Sezioni
09/02/2026 ore 12.40
Politica

Posto barca, Pitaro: «Retromarcia del sindaco dopo la diffida». La replica: «Nessuna marcia indietro»

Il legale dell’associazione Amici del Porto: «Non possono pretendersi somme da chi quelle somme le ha già versate. Né possono essere minacciate azioni, che sarebbero state temerarie e completamente infondate, nei confronti di chi le somme le ha regolarmente e integralmente versate»

di Redazione

Con nota del 3 febbraio scorso l’avvocato Francesco Pitaro, nell’interesse dell’Associazione Amici del Porto di Tonino Russo, ha formalmente e sostanzialmente contestato la lettera con cui il Sindaco/Custode, Nicola Fiorita, ha diffidato i diportisti a procedere al pagamento delle quote per l’ormeggio delle barche per il periodo successivo al 27 giungo 2025. Nell’atto, infatti, l’avvocato Pitaro ha rilevato che molti diportisti hanno proceduto al pagamento dell’intera annualità 2025 alla Carmar che è stata società concessionaria dei pontili individuata dal Comune di Catanzaro. E, conseguentemente, il legale ha dedotto che nessuna somma è dovuta dai diportisti che hanno proceduto all’intero pagamento dell’anno 2025 e invitato, conseguentemente, il Comune di Catanzaro a rivolgersi nei confronti di Carmar che ha ricevuto le somme relative all’intera annualità 2025. E’ pervenuta oggi all’avvocato Pitaro la nota, a firma del Sindaco/Custode, Nicola Fiorita, con cui quest’ultimo, in adesione totale a quanto rilevato da Pitaro, chiede la trasmissione della copia dei bonifici svolti dai diportisti e invita Carmar a versare al Comune di Catanzaro le somme già percepite. Più precisamente nella nota Fiorita scrive: “Tanto premesso, si invita la S.V. a fornire prova documentale dei pagamenti eseguiti dai suoi assistiti da cui risulta la data e l’importo pagato. In ogni caso Carmar srl, laddove abbia incassato l’intera annualità 2025, come assume l’Avv. Pitaro, vorrà provvedere a riversare allo scrivente entro il 23 febbraio 2026, tutte le somme indebitamente percepite per l’ormeggio …”.
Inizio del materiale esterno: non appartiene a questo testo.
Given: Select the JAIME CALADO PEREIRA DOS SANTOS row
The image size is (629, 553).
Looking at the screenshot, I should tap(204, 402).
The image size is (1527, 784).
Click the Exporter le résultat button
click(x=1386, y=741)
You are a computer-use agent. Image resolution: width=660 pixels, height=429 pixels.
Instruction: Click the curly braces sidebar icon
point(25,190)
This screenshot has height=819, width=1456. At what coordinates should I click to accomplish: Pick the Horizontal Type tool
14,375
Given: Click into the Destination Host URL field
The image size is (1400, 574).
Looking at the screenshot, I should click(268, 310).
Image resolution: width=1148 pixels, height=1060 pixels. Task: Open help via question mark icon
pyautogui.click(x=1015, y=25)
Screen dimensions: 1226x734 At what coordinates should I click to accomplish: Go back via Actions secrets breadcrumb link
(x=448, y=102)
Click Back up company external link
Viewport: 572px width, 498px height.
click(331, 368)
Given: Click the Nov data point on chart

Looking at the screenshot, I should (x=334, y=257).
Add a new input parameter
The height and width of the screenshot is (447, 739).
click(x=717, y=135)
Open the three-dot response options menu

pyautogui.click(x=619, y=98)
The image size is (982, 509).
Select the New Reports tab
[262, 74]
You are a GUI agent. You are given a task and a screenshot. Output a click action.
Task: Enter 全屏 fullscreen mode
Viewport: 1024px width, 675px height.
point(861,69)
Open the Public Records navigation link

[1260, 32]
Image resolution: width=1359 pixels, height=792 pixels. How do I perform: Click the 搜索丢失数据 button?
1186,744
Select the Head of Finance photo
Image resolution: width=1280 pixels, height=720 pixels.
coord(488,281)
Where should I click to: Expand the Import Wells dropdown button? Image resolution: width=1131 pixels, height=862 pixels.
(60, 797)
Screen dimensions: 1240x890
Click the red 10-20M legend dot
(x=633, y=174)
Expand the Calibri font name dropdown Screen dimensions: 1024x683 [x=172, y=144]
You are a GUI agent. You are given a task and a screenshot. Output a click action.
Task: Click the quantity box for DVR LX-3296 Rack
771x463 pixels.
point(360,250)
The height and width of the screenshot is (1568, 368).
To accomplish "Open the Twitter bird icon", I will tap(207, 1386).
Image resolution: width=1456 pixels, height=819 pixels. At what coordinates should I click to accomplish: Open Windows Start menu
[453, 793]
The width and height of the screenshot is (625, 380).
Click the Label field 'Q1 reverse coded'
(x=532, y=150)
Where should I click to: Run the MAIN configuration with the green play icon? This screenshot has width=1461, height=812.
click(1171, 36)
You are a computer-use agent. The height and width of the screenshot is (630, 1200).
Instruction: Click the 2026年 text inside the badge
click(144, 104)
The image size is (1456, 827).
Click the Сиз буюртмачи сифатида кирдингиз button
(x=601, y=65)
La dichiarazione dell’avvocato Pitaro

«Si prende atto del fatto che il Sindaco Nicola Fiorita abbia, come da noi richiesto nella Nota del 3/2/2026, riconosciuto la validità dei nostri assunti. Ed invero, sarebbe stato davvero illogico oltre che ingiusto e antigiuridico – prosegue il legale – che coloro che hanno già proceduto al pagamento del posto barca dovesse procedere ad un nuovo pagamento per lo stesso periodo e lo stesso servizio. Molti diportisti hanno regolarmente proceduto al pagamento dell’intera annualità ad una società individuata dal Comune di Catanzaro. Tocca al Comune di Catanzaro, pertanto, rivolgersi a chi quelle somme le ha percepite. Ma certamente non possono pretendersi somme da chi quelle somme le ha già versate. Né possono essere minacciate azioni, che sarebbero state temerarie e completamente infondate, nei confronti di chi le somme le ha regolarmente e integralmente versate».

La replica di Palazzo De Nobili

Nessuna risposta ufficiale è giunta dall’ufficio stampa del Comune di Catanzaro. Contattato telefonicamente, il sindaco Fiorita, carte alla mano, ha inteso rivendicare la correttezza del proprio operato di custode giudiziale richiamando proprio la nota di riscontro all’avvocato Pitaro, protocollata in data odierna. Senza riscontri documentali sulle quote già versate dai diportisti alla Camar – la richiesta di delucidazioni al legale dell’associazione Amici del Porto, per il sindaco è un atto dovuto oltre che doveroso. Non certo una marcia indietro.